Folks enjoying the summer of 2017 around the picturesque Connecticut River hamlet of Essex were shocked to see Power & Motoryacht Editor-In-Chief Dan Harding walking on water. Magazine editors typically claim omnipotence—was Harding the first one to actually demonstrate it? Or is he just unnaturally buoyant? Or was it maybe a French thing? After all, Beneteau loaned the magazine a slick Monte Carlo 5 for the summer, and Harding’s seeming miracle took place in the vicinity of the boat’s swim platform—a submersible swim platform, in fact.
OK, OK, yes: It was Beneteau that was behind, or rather below, Harding’s aquatic perambulations. He explains, “One of the standout features [of the Monte Carlo 5] was the submersible swim platform. Standing at the grill and cooking up hot dogs while cooling my feet in the clear water … is a memory I’m missing now that winter is upon us.

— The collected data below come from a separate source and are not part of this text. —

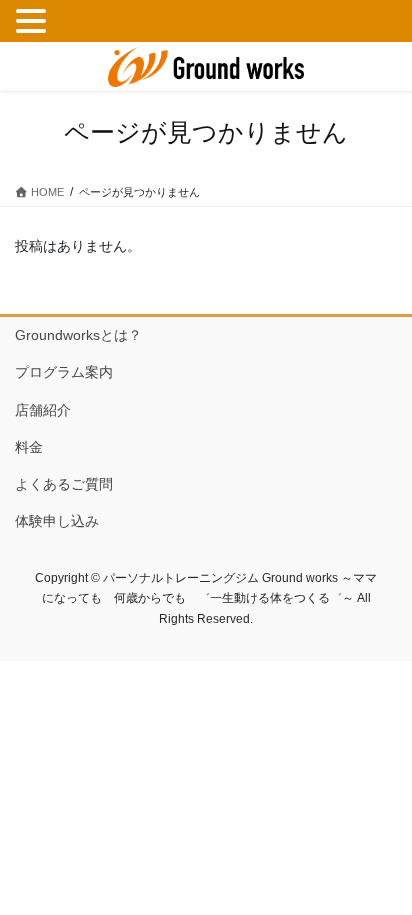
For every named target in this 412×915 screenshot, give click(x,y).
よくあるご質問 (64, 484)
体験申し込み (57, 521)
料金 (29, 447)
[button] (34, 22)
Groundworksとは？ (78, 335)
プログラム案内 (64, 372)
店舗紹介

Of course, it also made launching the tender or kayak a welcome chore.”
The submersible swim platform—or hydraulic stern platform, or hydraulic lift, or platform lift—is much in vogue today and makes the swim ladder redundant. Rather than haul one’s mass up three or four stainless-steel rungs onto dry fiberglass, with the platform lowered to water level one can slither back aboard like a sea lion at Marineland. Or stand, toes awash, and cook some burgers, as did Harding. Submerge the platform all the way and even a kid can drive a jet-powered RIB or PWC right into the chocks, touch a button, and lift it out of the water. (Outboard-powered tenders demand more caution; the prop of even a 10-horse motor can do a number on a fiberglass platform.)